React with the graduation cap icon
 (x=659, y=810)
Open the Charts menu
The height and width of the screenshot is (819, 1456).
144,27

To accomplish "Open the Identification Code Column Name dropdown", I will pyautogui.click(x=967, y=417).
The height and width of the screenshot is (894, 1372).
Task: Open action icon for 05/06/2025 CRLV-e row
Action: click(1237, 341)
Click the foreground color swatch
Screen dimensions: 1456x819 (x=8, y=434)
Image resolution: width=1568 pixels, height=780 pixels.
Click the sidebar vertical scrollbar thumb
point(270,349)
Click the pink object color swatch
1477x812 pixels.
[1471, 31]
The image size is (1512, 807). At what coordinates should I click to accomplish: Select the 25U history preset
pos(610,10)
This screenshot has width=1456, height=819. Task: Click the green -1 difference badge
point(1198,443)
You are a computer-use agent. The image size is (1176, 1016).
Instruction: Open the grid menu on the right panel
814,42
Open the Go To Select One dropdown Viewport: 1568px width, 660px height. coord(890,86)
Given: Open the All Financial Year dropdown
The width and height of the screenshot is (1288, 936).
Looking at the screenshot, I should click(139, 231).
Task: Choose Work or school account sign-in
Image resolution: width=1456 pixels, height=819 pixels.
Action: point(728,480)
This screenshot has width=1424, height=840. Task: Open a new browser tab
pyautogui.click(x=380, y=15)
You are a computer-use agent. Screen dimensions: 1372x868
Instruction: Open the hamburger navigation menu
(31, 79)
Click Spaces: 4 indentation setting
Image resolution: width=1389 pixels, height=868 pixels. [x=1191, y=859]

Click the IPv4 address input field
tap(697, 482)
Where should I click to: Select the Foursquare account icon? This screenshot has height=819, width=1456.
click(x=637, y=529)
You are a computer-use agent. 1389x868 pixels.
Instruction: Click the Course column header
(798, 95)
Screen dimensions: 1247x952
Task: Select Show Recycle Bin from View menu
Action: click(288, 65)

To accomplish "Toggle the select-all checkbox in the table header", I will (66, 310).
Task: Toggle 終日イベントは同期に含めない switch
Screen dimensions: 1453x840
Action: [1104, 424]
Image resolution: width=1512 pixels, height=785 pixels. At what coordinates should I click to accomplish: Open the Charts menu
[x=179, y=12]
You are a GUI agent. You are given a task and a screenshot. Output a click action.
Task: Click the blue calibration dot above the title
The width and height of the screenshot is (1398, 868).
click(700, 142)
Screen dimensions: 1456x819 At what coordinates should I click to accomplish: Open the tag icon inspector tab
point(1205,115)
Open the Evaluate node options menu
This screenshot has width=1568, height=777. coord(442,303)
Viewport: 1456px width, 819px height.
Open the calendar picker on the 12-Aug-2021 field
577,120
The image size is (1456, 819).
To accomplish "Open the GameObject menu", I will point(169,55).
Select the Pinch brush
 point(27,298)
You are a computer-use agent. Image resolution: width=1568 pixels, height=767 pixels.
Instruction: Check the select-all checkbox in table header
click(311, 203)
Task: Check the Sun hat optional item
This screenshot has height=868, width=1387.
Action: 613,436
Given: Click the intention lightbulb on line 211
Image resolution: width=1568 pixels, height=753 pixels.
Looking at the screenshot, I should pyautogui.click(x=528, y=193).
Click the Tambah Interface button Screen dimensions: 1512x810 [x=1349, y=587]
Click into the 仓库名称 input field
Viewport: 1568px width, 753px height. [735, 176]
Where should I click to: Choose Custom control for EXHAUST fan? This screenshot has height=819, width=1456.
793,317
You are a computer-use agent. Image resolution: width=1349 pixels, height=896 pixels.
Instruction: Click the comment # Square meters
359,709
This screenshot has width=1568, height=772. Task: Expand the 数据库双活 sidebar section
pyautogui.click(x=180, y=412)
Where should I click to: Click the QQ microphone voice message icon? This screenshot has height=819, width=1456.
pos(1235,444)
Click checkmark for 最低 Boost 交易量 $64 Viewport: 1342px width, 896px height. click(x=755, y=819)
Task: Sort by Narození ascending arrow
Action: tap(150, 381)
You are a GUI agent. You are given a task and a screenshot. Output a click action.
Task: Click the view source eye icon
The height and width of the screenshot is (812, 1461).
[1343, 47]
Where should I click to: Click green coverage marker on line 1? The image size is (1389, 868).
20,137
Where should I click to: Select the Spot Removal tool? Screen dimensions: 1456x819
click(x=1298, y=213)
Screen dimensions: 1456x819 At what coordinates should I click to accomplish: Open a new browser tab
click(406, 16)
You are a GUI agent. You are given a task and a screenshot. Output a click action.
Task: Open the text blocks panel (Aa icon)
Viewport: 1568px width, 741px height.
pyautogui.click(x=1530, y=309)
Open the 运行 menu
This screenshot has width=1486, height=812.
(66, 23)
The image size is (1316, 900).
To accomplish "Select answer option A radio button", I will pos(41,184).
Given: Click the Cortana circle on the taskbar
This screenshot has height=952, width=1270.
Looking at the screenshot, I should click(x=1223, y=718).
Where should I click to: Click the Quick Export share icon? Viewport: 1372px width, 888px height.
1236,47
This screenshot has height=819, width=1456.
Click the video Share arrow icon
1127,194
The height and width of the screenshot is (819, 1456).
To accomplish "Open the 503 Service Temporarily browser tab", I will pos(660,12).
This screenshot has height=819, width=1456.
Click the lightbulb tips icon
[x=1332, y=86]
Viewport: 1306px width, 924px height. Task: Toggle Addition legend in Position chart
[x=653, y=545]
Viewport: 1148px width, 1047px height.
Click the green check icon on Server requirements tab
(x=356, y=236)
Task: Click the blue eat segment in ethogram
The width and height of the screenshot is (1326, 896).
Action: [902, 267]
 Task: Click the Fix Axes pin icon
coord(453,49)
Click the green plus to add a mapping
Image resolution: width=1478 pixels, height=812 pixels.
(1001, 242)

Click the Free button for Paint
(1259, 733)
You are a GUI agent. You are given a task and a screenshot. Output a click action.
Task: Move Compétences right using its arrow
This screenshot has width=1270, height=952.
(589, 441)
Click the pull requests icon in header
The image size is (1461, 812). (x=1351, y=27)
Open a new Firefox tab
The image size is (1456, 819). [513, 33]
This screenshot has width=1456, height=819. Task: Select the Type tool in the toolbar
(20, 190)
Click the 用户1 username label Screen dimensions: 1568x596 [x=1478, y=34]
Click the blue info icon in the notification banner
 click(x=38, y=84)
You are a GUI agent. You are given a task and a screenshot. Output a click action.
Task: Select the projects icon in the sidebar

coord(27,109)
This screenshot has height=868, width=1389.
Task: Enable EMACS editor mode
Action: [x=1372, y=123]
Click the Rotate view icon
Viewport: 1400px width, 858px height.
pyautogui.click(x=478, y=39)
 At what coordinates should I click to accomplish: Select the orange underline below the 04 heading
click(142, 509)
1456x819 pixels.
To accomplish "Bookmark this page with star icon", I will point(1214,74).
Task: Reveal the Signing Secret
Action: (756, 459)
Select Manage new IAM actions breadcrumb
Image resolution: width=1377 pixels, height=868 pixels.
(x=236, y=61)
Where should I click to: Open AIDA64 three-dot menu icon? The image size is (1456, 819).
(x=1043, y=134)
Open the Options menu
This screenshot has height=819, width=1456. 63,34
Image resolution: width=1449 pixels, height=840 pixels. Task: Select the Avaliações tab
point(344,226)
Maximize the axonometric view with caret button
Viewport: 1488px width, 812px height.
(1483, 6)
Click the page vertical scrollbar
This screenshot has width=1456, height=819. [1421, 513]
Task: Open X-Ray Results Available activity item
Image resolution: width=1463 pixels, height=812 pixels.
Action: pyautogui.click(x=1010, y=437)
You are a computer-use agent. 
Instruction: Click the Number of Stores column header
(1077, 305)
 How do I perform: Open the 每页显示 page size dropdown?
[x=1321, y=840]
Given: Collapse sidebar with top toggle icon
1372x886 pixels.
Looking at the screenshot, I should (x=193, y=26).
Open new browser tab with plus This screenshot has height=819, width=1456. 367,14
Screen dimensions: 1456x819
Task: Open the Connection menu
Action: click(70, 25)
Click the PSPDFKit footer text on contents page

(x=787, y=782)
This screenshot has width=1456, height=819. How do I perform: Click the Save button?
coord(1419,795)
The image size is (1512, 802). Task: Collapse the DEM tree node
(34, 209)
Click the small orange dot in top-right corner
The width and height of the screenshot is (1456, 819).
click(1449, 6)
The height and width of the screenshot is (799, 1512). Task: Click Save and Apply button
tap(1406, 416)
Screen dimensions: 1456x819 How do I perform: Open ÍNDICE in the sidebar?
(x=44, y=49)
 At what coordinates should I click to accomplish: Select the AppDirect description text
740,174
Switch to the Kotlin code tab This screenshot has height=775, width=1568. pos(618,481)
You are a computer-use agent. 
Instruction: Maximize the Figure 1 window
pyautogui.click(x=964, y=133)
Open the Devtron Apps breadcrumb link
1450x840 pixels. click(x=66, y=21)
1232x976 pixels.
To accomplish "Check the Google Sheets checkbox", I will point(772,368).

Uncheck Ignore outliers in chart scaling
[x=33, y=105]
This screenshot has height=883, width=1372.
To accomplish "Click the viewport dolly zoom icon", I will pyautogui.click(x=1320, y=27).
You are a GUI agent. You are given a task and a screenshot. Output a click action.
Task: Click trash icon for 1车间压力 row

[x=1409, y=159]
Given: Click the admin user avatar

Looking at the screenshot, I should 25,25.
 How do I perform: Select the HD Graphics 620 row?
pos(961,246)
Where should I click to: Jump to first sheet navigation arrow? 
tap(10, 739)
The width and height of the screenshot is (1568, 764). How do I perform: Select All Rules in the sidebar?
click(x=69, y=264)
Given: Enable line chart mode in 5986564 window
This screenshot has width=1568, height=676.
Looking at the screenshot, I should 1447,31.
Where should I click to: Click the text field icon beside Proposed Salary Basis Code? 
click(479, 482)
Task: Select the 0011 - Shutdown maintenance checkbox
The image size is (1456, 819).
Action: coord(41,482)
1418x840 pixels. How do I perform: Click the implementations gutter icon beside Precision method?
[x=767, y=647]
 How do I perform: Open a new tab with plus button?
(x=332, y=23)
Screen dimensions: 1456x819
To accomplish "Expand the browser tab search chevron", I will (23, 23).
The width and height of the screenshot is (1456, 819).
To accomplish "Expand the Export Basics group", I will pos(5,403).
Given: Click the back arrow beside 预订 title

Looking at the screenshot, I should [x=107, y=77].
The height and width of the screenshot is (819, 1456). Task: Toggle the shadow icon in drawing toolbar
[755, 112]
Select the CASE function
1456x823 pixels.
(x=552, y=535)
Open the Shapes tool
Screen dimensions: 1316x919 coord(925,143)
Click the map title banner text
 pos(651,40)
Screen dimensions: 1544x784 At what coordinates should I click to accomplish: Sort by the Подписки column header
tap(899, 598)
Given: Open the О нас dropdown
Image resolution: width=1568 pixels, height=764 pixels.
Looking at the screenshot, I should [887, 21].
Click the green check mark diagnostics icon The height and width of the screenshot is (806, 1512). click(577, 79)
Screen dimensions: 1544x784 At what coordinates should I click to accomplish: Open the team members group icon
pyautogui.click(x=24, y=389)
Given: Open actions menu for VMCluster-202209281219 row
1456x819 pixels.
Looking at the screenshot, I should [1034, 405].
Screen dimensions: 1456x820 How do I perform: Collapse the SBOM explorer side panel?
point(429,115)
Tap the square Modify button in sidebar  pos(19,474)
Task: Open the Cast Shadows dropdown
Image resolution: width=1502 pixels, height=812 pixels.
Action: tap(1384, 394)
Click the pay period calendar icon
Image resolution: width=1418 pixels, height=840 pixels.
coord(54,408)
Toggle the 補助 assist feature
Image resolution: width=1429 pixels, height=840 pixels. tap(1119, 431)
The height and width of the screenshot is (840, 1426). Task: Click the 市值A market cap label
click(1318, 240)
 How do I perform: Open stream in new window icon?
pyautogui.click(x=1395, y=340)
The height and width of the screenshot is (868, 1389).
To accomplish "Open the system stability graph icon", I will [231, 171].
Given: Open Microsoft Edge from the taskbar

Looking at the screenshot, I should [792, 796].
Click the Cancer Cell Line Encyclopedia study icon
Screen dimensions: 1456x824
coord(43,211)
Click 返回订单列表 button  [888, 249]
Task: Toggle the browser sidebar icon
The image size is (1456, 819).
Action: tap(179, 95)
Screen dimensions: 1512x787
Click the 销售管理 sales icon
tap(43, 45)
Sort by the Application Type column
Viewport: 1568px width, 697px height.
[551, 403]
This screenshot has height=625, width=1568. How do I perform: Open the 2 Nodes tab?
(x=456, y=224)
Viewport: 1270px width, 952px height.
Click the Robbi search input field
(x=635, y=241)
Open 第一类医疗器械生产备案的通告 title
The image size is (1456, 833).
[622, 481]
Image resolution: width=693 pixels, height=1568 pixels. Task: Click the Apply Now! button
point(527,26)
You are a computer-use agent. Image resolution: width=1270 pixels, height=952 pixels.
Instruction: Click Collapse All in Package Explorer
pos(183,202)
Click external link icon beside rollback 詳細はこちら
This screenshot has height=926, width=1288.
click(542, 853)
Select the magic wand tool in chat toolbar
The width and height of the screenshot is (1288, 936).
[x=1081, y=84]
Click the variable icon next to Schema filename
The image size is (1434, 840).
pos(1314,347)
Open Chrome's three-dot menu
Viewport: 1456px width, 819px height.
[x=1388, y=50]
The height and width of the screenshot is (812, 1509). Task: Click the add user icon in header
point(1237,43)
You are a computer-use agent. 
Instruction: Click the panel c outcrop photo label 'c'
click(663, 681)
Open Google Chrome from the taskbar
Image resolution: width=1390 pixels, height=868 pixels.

TO DO
Go through the records and gather the lines that hold "item".

SOLUTION TO THE PROBLEM
Task: Check the Sun hat optional item
Task: Open X-Ray Results Available activity item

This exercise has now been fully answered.